> [Data section]
•••••

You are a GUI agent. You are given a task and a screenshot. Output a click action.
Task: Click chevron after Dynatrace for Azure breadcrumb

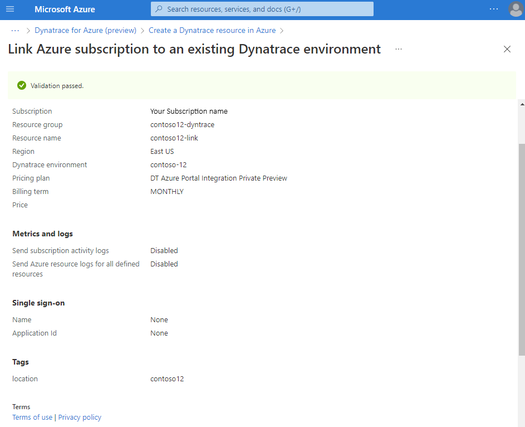click(x=143, y=31)
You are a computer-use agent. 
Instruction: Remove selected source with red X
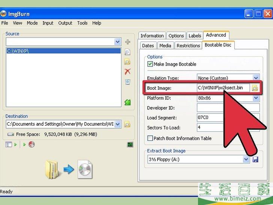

•••••

Word for word, repeat only the lines from the line containing "Task: Click chevron" through the end of the data, without any pictures.

> [Exercise output]
Task: Click chevron after Dynatrace for Azure breadcrumb

click(x=143, y=31)
You are a computer-use agent. 
Instruction: Remove selected source with red X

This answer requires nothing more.